Much like the country that calls the game its own, the coronavirus caught baseball flatfoot. Unlike much of the country’s leadership, who denied until it was undeniable, baseball and other sports didn’t wait for a presidential or Congressional awakening, or an explosion of infection, to shut down and heed what sound medical and epidemiological information was available to heed.
But the men who manage the teams and the games know too well what their jobs mean to a country that’s been to hell and back several times in its still young history and turned to the game for hope and for psychic healing.
Washington Nationals manager Dave Martinez understands. When baseball returned after its hiatus after the 9/11 atrocity, Martinez was an Atlanta Brave playing the last of his sixteen major league seasons. His Braves finished first in the 2001 National League East, which was still their custom at the time. (Telling his wife they’d clinched yet again, Hall of Fame pitcher Greg Maddux heard her one-word reply: “Shocker.”) But there was one loss they didn’t mind incurring.
That was the day they played the Mets, on day one of baseball’s return to New York, but with the Braves coming in on a 1-3 stretch since they returned to play while the Mets came home after sweeping three from the Pirates. Martinez drew a pinch-hit walk in the top of the eighth, after Brian Jordan smacked an RBI double to break a one-all tie, then stayed in the game at first base.
“The toughest thing I have been involved in within a baseball season was 9/11, how everything shut down,” says Philadelphia Phillies manager Joe Girardi, a Chicago Cubs catcher for the second tour of his playing career in 2001. “There was a huge fear in our country, and huge sadness because of what happened. But we weren’t out long.”

Screenshot grounding data
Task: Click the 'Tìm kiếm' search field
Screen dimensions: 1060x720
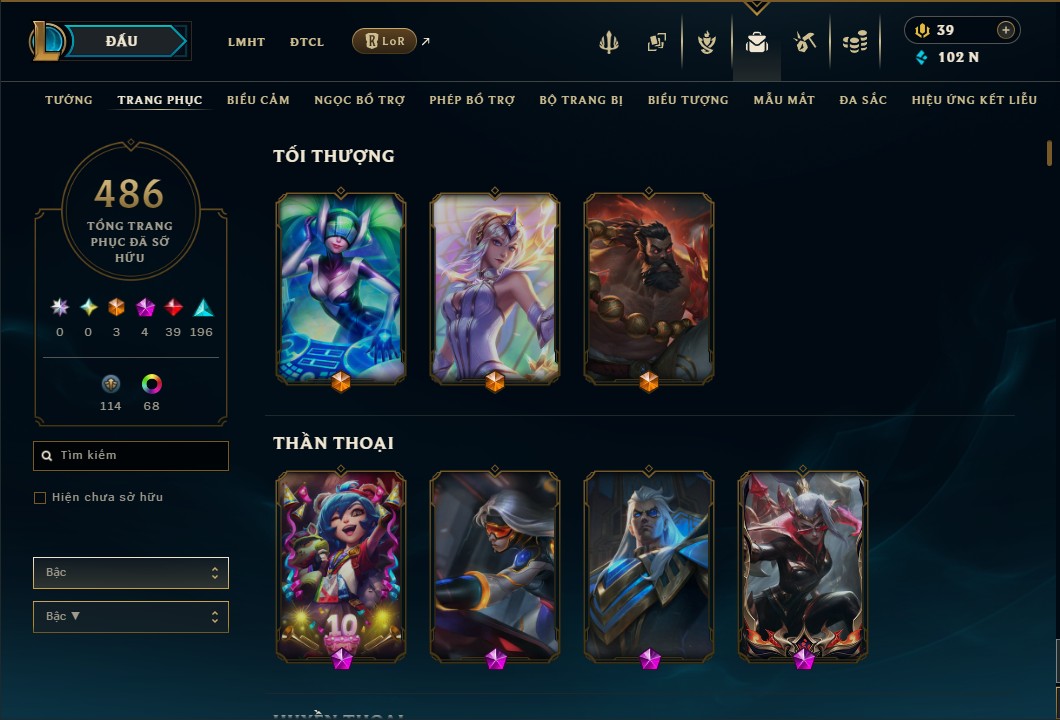Action: click(130, 456)
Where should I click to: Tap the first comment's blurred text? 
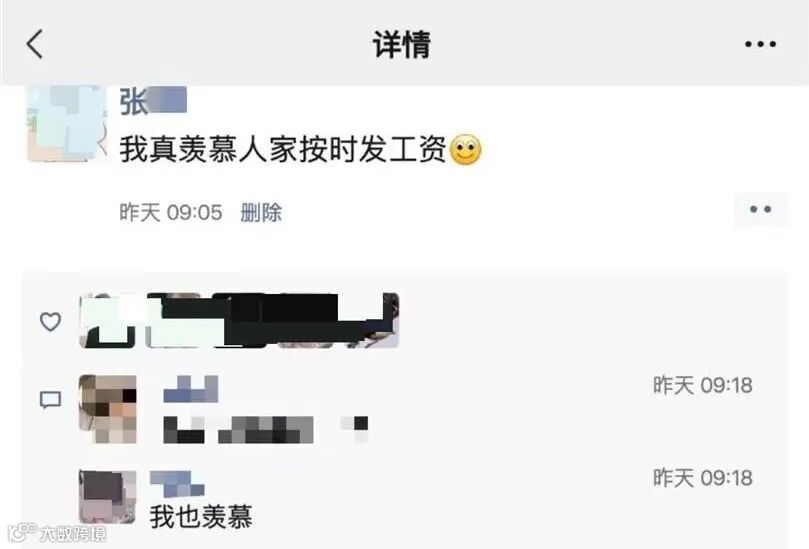pyautogui.click(x=265, y=429)
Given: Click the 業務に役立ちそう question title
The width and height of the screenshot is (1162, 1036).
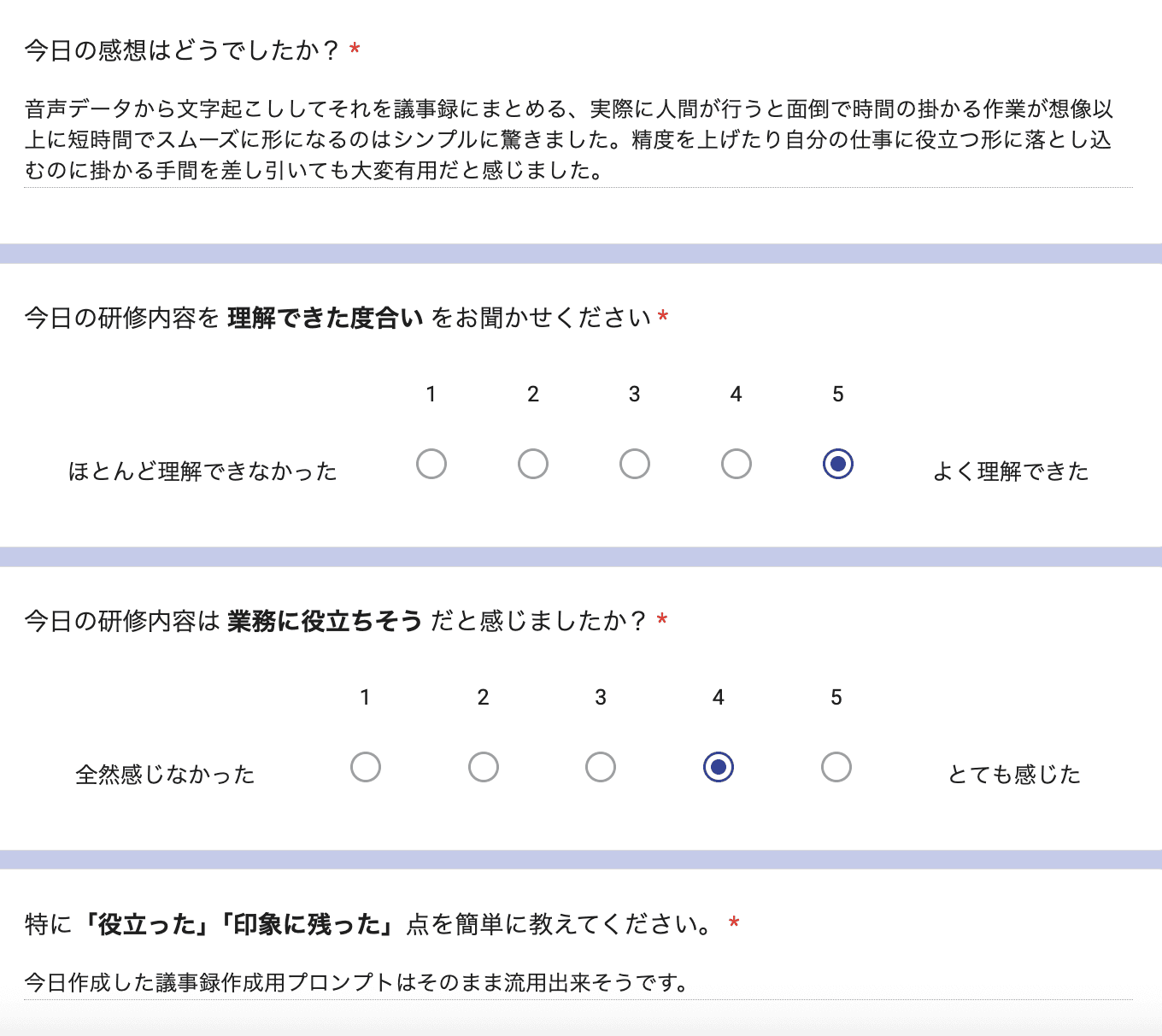Looking at the screenshot, I should (342, 621).
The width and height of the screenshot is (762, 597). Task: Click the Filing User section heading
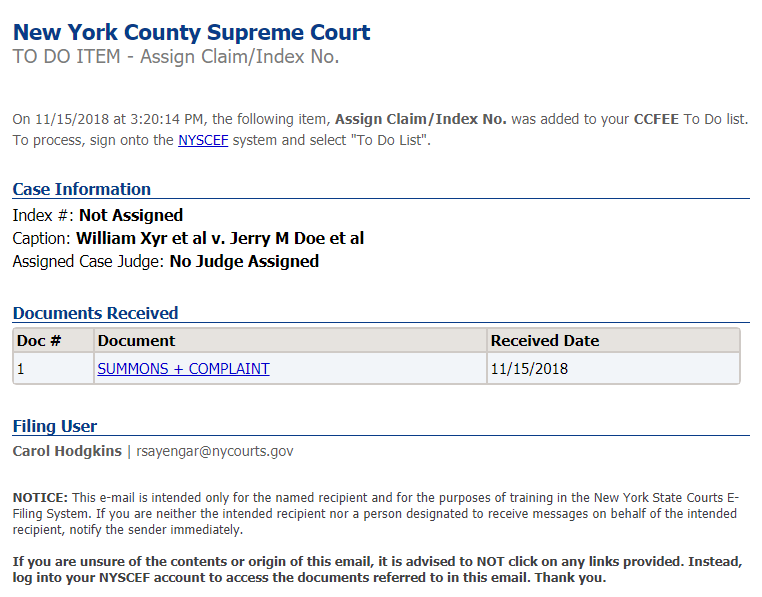[55, 426]
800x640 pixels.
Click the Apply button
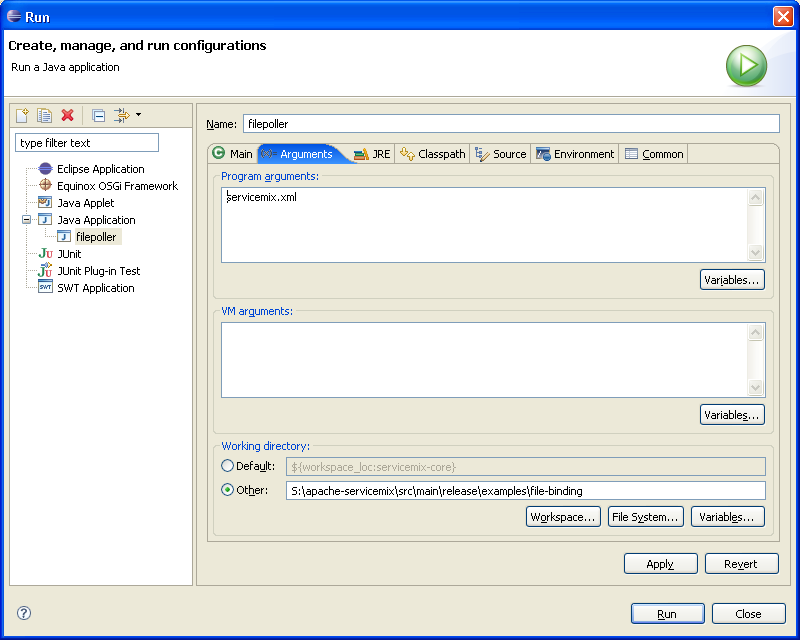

:: Problems to work on ::
a) List every person named in the passage about baseball and the coronavirus.
b) Continue the passage about baseball and the coronavirus from its last sentence.
The records have nothing to do with the text.

:: Outputs in order ::
a) Dave Martinez, Greg Maddux, Brian Jordan, Joe Girardi

b)
Martinez stood at first when Mets second baseman Edgardo Alfonzo after Alfonso drew a one-out walk in the bottom of the eighth and came out for pinch-runner Desi Relaford, with Hall of Famer Mike Piazza checking in at the plate against Braves reliever Steve Karsay. Then Piazza blew the lid off New York’s and maybe the country’s post-9/11 emotions by sending Karsay’s 0-1 fastball far enough over Shea Stadium’s left-center field fence that it banged off the second level of a television camera’s scaffold.
“We were winning that game, and all of a sudden Piazza hits the home run — and it was almost a sigh of relief for everybody,” Martinez tells Rivera. “It really was. That moment, watching the ball go over the fence . . . I know we’re all so competitive and we all want to win, but in that particular moment for me, it was like, ‘You know what, this is what the game’s all about. Win or lose, this is what the game is all about.’ Watching and listening to the fans stand up and cheer like they did, it was phenomenal.”
“It felt like you, as an entertainer, you were doing your part to help people get back to normal. I thought baseball did a good job of that in 2001,” says Milwaukee Brewers manager Craig Counsell, who played on that year’s World Series-winning. “And I hope and aspire to for us to serve the same role this time. Hopefully, when we come back and take the field we can make some great memories for people, that’s the goal.”
Girardi says the hardest part today is that, unlike even the 9/11 aftermath, baseball and its home country have no concrete date from which to work, cope, and endure. “And none of us have ever experienced anything like this,” he continues, “where the things that you did on an everyday basis are taken away from you.”
A little over a century ago the Spanish flu smashed into the world and—as 675,000 Americans and 50 million around the world succumbed and died in due course—baseball cut its season by a month and thus did the World Series end on (wait for it) September 11, 1918. Just before that flu really exploded in the United States.
“Our job right now,” wrote the Washington Post‘s Thomas Boswell almost a fortnight ago, “is to minimize the casualties, and canceling sports events is a basic element.”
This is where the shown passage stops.